■ WORK TO COMPLETE ■
Every record, from first to last, should be written out again exactly.

== Segment start ==

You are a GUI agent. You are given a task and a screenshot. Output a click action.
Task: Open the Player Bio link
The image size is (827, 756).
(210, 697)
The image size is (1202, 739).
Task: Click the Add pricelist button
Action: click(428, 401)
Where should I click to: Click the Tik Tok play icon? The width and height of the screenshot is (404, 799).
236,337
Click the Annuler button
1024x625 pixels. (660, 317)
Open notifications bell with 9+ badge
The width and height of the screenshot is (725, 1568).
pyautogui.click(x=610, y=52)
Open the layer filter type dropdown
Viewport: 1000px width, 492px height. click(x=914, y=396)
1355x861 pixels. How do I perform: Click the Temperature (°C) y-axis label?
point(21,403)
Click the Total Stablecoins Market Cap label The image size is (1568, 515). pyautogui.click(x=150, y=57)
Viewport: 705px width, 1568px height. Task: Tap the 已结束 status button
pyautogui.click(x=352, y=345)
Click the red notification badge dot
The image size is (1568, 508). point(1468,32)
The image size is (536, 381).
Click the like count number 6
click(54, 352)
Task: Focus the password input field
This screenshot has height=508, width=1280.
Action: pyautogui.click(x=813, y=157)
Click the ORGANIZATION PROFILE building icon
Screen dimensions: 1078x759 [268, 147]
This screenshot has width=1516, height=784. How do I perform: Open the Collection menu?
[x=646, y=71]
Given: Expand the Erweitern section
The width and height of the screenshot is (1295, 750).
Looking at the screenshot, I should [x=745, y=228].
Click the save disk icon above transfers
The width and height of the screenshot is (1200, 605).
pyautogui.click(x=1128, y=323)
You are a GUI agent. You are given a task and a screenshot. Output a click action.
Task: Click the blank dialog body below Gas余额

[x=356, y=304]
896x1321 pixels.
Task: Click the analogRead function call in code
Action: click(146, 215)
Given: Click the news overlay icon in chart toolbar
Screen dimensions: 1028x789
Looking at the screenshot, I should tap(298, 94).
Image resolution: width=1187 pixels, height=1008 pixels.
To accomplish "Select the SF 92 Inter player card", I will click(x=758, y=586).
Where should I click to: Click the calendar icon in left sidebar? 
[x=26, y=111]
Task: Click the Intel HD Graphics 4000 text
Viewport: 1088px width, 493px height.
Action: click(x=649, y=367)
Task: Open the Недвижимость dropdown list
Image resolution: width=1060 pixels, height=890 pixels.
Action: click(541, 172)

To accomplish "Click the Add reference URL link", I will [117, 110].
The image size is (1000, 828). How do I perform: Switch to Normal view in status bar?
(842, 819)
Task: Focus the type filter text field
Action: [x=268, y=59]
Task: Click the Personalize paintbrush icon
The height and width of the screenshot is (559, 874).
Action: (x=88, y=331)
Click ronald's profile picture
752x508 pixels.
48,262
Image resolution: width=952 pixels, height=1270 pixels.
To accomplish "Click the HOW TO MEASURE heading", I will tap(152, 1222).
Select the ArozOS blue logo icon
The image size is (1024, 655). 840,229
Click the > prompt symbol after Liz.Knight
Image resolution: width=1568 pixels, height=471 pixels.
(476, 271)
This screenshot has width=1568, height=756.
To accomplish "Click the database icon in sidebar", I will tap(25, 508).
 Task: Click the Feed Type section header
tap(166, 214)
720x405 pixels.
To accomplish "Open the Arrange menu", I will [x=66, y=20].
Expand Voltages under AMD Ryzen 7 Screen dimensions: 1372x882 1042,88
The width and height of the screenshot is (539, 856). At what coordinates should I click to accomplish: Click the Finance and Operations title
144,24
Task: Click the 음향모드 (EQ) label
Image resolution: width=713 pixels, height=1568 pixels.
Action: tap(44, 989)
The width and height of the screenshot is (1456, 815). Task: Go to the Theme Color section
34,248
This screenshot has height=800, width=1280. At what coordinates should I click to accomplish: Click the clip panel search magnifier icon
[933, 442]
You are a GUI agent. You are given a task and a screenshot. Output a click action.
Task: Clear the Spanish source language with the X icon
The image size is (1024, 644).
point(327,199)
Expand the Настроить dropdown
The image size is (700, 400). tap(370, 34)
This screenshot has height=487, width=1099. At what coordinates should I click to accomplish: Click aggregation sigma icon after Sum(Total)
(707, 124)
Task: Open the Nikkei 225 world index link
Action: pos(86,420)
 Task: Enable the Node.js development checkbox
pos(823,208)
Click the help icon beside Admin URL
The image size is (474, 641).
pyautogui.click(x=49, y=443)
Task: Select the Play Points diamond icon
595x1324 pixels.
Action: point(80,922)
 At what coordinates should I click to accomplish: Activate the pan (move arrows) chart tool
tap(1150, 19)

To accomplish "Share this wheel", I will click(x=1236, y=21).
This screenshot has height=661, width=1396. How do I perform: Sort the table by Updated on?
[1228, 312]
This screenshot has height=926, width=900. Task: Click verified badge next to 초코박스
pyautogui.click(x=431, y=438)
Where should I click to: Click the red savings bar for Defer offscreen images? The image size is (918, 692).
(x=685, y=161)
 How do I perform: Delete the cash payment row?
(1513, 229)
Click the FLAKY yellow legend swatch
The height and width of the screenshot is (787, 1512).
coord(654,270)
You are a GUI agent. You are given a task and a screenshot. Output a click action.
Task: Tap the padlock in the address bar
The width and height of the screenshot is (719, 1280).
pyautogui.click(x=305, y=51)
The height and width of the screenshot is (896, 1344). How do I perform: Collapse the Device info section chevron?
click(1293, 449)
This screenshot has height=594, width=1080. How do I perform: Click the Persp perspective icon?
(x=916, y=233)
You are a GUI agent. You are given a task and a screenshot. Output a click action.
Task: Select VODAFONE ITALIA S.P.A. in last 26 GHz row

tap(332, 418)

== Segment end ==

■ RESPONSE ■
You are a GUI agent. You are given a task and a screenshot. Output a click action.
Task: Open the Player Bio link
The image size is (827, 756).
(210, 697)
The image size is (1202, 739).
Task: Click the Add pricelist button
Action: click(428, 401)
Where should I click to: Click the Tik Tok play icon? The width and height of the screenshot is (404, 799).
236,337
Click the Annuler button
1024x625 pixels. (660, 317)
Open notifications bell with 9+ badge
The width and height of the screenshot is (725, 1568).
pyautogui.click(x=610, y=52)
Open the layer filter type dropdown
Viewport: 1000px width, 492px height. click(x=914, y=396)
1355x861 pixels. How do I perform: Click the Temperature (°C) y-axis label?
point(21,403)
Click the Total Stablecoins Market Cap label The image size is (1568, 515). pyautogui.click(x=150, y=57)
Viewport: 705px width, 1568px height. Task: Tap the 已结束 status button
pyautogui.click(x=352, y=345)
Click the red notification badge dot
The image size is (1568, 508). point(1468,32)
The image size is (536, 381).
Click the like count number 6
click(54, 352)
Task: Focus the password input field
This screenshot has height=508, width=1280.
Action: pyautogui.click(x=813, y=157)
Click the ORGANIZATION PROFILE building icon
Screen dimensions: 1078x759 [268, 147]
This screenshot has width=1516, height=784. How do I perform: Open the Collection menu?
[x=646, y=71]
Given: Expand the Erweitern section
The width and height of the screenshot is (1295, 750).
Looking at the screenshot, I should [x=745, y=228].
Click the save disk icon above transfers
The width and height of the screenshot is (1200, 605).
pyautogui.click(x=1128, y=323)
You are a GUI agent. You are given a task and a screenshot. Output a click action.
Task: Click the blank dialog body below Gas余额

[x=356, y=304]
896x1321 pixels.
Task: Click the analogRead function call in code
Action: click(146, 215)
Given: Click the news overlay icon in chart toolbar
Screen dimensions: 1028x789
Looking at the screenshot, I should tap(298, 94).
Image resolution: width=1187 pixels, height=1008 pixels.
To accomplish "Select the SF 92 Inter player card", I will click(x=758, y=586).
Where should I click to: Click the calendar icon in left sidebar? 
[x=26, y=111]
Task: Click the Intel HD Graphics 4000 text
Viewport: 1088px width, 493px height.
Action: click(x=649, y=367)
Task: Open the Недвижимость dropdown list
Image resolution: width=1060 pixels, height=890 pixels.
Action: click(541, 172)

To accomplish "Click the Add reference URL link", I will [117, 110].
The image size is (1000, 828). How do I perform: Switch to Normal view in status bar?
(842, 819)
Task: Focus the type filter text field
Action: [x=268, y=59]
Task: Click the Personalize paintbrush icon
The height and width of the screenshot is (559, 874).
Action: (x=88, y=331)
Click ronald's profile picture
752x508 pixels.
48,262
Image resolution: width=952 pixels, height=1270 pixels.
To accomplish "Click the HOW TO MEASURE heading", I will tap(152, 1222).
Select the ArozOS blue logo icon
The image size is (1024, 655). 840,229
Click the > prompt symbol after Liz.Knight
Image resolution: width=1568 pixels, height=471 pixels.
(476, 271)
This screenshot has width=1568, height=756.
To accomplish "Click the database icon in sidebar", I will tap(25, 508).
 Task: Click the Feed Type section header
tap(166, 214)
720x405 pixels.
To accomplish "Open the Arrange menu", I will [x=66, y=20].
Expand Voltages under AMD Ryzen 7 Screen dimensions: 1372x882 1042,88
The width and height of the screenshot is (539, 856). At what coordinates should I click to accomplish: Click the Finance and Operations title
144,24
Task: Click the 음향모드 (EQ) label
Image resolution: width=713 pixels, height=1568 pixels.
Action: tap(44, 989)
The width and height of the screenshot is (1456, 815). Task: Go to the Theme Color section
34,248
This screenshot has height=800, width=1280. At what coordinates should I click to accomplish: Click the clip panel search magnifier icon
[933, 442]
You are a GUI agent. You are given a task and a screenshot. Output a click action.
Task: Clear the Spanish source language with the X icon
The image size is (1024, 644).
point(327,199)
Expand the Настроить dropdown
The image size is (700, 400). tap(370, 34)
This screenshot has height=487, width=1099. At what coordinates should I click to accomplish: Click aggregation sigma icon after Sum(Total)
(707, 124)
Task: Open the Nikkei 225 world index link
Action: pos(86,420)
 Task: Enable the Node.js development checkbox
pos(823,208)
Click the help icon beside Admin URL
The image size is (474, 641).
pyautogui.click(x=49, y=443)
Task: Select the Play Points diamond icon
595x1324 pixels.
Action: point(80,922)
 At what coordinates should I click to accomplish: Activate the pan (move arrows) chart tool
tap(1150, 19)

To accomplish "Share this wheel", I will click(x=1236, y=21).
This screenshot has height=661, width=1396. How do I perform: Sort the table by Updated on?
[1228, 312]
This screenshot has height=926, width=900. Task: Click verified badge next to 초코박스
pyautogui.click(x=431, y=438)
Where should I click to: Click the red savings bar for Defer offscreen images? The image size is (918, 692).
(x=685, y=161)
 How do I perform: Delete the cash payment row?
(1513, 229)
Click the FLAKY yellow legend swatch
The height and width of the screenshot is (787, 1512).
coord(654,270)
You are a GUI agent. You are given a task and a screenshot. Output a click action.
Task: Tap the padlock in the address bar
The width and height of the screenshot is (719, 1280).
pyautogui.click(x=305, y=51)
The height and width of the screenshot is (896, 1344). How do I perform: Collapse the Device info section chevron?
click(1293, 449)
This screenshot has height=594, width=1080. How do I perform: Click the Persp perspective icon?
(x=916, y=233)
You are a GUI agent. You are given a task and a screenshot. Output a click action.
Task: Select VODAFONE ITALIA S.P.A. in last 26 GHz row

tap(332, 418)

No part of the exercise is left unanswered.